Krisenstaat Zypern Wie ein Parteibuch zum Rettungsschirm wird

Zum Staatsbankrott dürfte es in Zypern nicht kommen, das würden die EU und der Internationale Währungsfonds nicht zulassen. Erst recht, falls der konservative Parteifreund Angela Merkels, Nikos Anastasiadis, neuer Präsident werden sollte. Doch mit EU-Hilfen und einem Sparhaushalt allein wird der Inselstaat nicht zu retten sein.

Ein Kommentar von Christiane Schlötzer

Von Finanzexperten in Europa wird eine Pleite Zyperns bereits mit spitzem Stift durchgerechnet. Zum Staatsbankrott des kleinen Euro-Landes dürfte es jedoch kaum kommen. Die EU und der Internationale Währungsfonds werden der Inselrepublik recht bald zu Hilfe eilen, auch wenn Berlin augenblicklich noch zögert und Zypern als Geldwäscheparadies im Mittelmeer schmäht (was sich in der Vergangenheit auch für einige deutsche Firmen als nützlich erwies). Aller Voraussicht nach wird künftig Nikos Anastasiadis, ein Parteifreund Angela Merkels, als Präsident die Geschicke des hochverschuldeten Euro-Mitglieds lenken. Und Freunde lässt man nicht so leicht fallen.

Anastasiadis ist ein erfahrener und besonnener Politiker, er ist zudem bereit, die bittere Rezeptur zu schlucken, die von den internationalen Geldgebern nun auch Zypern verschrieben wird: Gehälter runter, Steuern rauf, Staatsbesitz verkaufen. Dies allein aber wird die zyprische Malaise nicht kurieren. Zyperns Banken haben sich viel zu viele Risiken aufgeladen, und zu hoch in Griechenland gepokert, was Zyperns Krise zur Katastrophe macht.

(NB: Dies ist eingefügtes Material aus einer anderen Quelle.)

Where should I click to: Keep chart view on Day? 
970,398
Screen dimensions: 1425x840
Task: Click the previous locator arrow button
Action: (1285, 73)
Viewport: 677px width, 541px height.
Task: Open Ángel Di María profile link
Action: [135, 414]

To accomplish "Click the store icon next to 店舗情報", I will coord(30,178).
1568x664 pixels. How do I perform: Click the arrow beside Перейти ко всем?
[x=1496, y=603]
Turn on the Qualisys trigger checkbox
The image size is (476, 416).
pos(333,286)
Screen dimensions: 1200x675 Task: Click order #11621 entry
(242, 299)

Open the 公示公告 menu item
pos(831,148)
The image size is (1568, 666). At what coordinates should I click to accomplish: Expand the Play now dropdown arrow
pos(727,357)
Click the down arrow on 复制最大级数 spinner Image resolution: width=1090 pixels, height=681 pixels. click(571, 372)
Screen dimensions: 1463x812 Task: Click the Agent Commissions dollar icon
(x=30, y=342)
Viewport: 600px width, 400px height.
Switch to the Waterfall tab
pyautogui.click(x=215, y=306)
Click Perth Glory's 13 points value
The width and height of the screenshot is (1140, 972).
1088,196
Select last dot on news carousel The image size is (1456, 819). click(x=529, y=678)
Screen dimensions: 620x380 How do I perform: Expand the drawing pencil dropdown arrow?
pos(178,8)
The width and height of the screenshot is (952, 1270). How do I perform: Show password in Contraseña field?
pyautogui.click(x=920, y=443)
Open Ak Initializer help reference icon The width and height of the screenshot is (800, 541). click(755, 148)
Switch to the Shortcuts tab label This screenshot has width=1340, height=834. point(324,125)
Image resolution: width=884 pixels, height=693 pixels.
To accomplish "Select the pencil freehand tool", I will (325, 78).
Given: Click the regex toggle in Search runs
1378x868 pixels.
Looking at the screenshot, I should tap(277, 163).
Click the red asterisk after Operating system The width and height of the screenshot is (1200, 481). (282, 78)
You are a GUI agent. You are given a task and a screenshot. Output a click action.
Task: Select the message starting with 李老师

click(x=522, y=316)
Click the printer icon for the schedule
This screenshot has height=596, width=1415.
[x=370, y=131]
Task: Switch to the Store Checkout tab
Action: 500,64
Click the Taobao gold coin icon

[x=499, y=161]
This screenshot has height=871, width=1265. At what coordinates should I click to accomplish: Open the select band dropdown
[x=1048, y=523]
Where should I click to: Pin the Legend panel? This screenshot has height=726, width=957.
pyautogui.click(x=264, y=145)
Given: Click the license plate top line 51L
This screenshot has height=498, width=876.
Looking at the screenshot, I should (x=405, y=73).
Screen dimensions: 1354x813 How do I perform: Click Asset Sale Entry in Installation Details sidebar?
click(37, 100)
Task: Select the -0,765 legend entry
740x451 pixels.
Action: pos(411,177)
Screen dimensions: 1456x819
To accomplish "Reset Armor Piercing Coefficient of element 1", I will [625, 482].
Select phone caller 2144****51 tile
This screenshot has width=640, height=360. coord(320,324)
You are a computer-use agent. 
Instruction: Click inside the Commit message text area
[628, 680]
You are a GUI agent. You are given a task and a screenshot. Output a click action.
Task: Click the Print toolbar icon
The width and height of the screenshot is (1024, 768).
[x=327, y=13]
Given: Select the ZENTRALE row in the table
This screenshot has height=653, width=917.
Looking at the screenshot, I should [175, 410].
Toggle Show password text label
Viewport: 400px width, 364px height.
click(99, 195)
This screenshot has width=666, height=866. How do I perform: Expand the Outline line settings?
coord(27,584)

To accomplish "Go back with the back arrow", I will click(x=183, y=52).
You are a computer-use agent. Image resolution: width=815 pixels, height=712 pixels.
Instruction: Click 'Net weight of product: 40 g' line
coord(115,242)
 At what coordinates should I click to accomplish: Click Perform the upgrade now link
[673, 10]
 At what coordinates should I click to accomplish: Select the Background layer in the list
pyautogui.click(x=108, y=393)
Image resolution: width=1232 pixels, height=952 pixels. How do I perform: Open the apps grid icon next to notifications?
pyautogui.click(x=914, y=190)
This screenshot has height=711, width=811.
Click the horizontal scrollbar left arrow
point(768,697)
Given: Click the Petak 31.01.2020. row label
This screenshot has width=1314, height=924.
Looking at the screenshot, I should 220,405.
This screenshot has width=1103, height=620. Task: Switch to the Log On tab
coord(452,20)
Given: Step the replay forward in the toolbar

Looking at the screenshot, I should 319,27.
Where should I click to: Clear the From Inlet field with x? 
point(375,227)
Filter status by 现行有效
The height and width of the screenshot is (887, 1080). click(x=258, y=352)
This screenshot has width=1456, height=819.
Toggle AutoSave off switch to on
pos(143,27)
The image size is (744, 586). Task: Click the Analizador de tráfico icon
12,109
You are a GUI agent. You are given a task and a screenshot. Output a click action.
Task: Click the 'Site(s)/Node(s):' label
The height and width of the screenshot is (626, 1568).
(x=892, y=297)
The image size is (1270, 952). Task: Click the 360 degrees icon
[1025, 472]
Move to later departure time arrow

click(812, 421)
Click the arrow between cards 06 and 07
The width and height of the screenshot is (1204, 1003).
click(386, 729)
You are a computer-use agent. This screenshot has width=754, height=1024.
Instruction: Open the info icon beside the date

Die Europäische Zentralbank verlangt Einsicht in die Bankbücher, und Anastasiadis hat - im Gegensatz zu seinem kommunistischen Amtsvorgänger - nichts gegen externe Wirtschaftsprüfer.

Der Mann hat im Wahlkampf nichts beschönigt, und trotzdem in der ersten Runde 45 Prozent der Stimmen erhalten. Das ist ein ziemlich deutliches Votum. Es zeigt, dass viele Zyprer wissen, dass Reformverweigerung das falsche Rezept ist. Von den beiden linken Rivalen des Konservativen spielte einer die populistische Karte, der andere versuchte, mit Anti-EU-Parolen zu punkten.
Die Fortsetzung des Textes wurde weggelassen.